If the frequency of these erection problems increase, go see your doctor about it.

Meanwhile, I'm going to quote from another thread about what has helped me with erections...

"raw pistachios and raw hazelnuts-- just a small amount eaten on an empty stomach about 30 minutes before having sex really helps. They contain something that your body uses to make your penis firm and erect.

The key seems to be that your stomach must be completely empty before you eat them, and then don't eat anything until after you have sex.

It works for me, and for a few other guys I know.

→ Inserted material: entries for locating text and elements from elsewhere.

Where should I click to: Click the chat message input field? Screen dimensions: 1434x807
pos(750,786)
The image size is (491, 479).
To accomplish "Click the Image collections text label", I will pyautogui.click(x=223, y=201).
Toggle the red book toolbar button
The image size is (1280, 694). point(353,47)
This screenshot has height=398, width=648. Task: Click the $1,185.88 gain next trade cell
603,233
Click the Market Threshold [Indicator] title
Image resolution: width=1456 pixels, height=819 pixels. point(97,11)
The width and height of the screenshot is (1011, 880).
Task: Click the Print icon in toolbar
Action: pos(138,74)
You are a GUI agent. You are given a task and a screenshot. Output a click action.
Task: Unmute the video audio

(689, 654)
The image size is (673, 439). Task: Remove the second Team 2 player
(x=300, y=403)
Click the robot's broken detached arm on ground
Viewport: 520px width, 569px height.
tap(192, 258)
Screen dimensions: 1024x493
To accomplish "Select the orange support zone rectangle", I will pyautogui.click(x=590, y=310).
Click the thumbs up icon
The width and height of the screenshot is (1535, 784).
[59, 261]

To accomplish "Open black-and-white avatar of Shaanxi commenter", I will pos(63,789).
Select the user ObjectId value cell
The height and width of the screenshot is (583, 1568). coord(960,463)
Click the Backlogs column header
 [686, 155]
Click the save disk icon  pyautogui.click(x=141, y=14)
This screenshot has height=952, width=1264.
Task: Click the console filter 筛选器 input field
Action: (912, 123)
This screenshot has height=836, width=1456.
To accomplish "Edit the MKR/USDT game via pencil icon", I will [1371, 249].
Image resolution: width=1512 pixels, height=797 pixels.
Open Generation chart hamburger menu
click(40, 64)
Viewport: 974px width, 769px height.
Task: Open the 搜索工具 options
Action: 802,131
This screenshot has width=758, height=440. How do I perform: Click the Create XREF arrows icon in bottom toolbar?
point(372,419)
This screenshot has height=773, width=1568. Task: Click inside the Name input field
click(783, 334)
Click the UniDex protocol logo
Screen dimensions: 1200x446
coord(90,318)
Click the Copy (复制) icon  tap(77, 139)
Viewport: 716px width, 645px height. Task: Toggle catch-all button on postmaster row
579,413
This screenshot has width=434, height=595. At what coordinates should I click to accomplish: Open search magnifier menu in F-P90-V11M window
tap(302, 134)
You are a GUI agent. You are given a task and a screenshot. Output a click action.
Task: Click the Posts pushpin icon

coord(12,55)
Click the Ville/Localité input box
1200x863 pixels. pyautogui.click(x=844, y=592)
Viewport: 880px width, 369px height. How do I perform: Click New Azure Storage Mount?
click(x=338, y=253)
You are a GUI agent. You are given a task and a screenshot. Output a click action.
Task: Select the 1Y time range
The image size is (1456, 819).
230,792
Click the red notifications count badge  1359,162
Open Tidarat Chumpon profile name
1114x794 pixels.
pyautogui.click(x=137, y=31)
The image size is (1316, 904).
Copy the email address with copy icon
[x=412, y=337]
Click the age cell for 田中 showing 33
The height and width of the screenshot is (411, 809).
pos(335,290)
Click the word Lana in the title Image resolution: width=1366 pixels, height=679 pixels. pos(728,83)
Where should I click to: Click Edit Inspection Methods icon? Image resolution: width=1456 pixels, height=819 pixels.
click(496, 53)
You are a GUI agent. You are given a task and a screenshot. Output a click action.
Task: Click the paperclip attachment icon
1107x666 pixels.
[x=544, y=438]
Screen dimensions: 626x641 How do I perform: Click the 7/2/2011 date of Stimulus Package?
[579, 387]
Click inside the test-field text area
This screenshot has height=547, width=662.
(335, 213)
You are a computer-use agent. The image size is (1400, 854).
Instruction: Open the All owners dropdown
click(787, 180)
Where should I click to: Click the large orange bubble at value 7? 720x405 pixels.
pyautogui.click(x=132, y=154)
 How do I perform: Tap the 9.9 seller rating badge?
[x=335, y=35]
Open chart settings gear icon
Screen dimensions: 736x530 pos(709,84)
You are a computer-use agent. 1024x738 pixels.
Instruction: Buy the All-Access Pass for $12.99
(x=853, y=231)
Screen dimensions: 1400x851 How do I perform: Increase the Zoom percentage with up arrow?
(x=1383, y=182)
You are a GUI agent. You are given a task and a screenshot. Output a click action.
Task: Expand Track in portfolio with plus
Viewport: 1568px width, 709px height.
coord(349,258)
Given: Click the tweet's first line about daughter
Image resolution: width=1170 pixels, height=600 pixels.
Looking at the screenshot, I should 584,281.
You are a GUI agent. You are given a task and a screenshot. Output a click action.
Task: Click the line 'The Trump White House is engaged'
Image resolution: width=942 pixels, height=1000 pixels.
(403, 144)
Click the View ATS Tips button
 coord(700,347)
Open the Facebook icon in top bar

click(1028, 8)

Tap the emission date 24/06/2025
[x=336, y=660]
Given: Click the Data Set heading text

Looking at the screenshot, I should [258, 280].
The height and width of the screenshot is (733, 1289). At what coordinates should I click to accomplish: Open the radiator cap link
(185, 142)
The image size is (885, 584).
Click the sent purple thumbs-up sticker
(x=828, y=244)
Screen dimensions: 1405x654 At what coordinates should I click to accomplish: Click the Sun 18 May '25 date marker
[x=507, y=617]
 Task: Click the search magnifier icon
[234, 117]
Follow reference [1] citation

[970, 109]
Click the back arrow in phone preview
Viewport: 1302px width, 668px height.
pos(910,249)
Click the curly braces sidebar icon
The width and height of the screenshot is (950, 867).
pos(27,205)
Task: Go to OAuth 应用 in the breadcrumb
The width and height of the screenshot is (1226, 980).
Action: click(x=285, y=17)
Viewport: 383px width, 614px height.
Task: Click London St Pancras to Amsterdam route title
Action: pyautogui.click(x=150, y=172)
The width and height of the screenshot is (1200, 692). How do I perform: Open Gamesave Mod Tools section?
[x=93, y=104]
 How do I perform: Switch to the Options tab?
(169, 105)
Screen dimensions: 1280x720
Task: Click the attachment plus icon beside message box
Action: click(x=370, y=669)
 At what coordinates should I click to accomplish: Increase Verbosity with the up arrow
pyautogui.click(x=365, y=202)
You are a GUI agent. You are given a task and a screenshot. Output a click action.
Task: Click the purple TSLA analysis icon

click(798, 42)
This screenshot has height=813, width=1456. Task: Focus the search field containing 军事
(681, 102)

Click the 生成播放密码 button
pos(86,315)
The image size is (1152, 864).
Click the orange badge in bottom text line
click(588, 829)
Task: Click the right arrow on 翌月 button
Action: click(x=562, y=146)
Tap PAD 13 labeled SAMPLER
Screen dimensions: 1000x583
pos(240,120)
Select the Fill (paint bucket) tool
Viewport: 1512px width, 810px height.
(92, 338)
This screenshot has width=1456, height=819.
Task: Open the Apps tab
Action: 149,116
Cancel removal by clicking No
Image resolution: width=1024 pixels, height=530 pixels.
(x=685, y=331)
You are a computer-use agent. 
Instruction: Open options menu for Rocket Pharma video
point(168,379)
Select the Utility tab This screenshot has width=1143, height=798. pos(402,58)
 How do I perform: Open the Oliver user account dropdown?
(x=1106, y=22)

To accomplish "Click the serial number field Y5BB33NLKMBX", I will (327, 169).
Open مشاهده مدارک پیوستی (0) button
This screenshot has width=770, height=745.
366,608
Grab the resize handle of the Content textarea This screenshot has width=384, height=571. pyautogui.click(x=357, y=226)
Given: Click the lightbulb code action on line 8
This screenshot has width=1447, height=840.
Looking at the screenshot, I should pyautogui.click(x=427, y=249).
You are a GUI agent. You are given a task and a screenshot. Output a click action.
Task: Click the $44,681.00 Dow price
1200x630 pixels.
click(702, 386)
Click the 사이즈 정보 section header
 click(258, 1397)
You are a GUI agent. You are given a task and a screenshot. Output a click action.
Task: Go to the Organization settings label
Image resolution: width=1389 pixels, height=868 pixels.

And it's cheap.

I've tried all kinds of herbal supplements, etc., and nothing works as well as raw pistachios and raw hazelnuts."
 
Hmmm this is interesting...
Its difficult to say really. I mean there are so many factors that could play into it. Any medications, drugs or alcohol you may be taking could be a serious, probably the biggest, consideration. Asside from that things like stress, exercise and diet play major roles. It could be something as simple as spicing up your sex life. You say you want to bulk up ?? Well give that a go and you may find that youve killed two birds with one stone. Working out will significantly increase your testosterone which in turn will elevate both your mood and sexual drive.
 
With me, I find that there's a kind of "lack of feeling" when I'm inside a guys ass and that's when I seem to go a bit soft. I've also found that when I feel under any kind of pressure to be the top, as opposed to being with a vers guy and just getting down to things and seeing what happens, that pressure situation is a kind of trigger for stressing over my erection. Catch 22.

I've found that staying off the wanking for a few days is a big help, but very hard to do!

OMG, I could have written this. I guess I'm a passive top so when the pressure was on I'd go soft. Now my issue is the aftermath of prostate surgery.

To the OP: try to have fun with the starts and stops and your second guessing yourself should ease. I think once we question whether or not we'll stay hard a kind of reverse biofeedback takes over.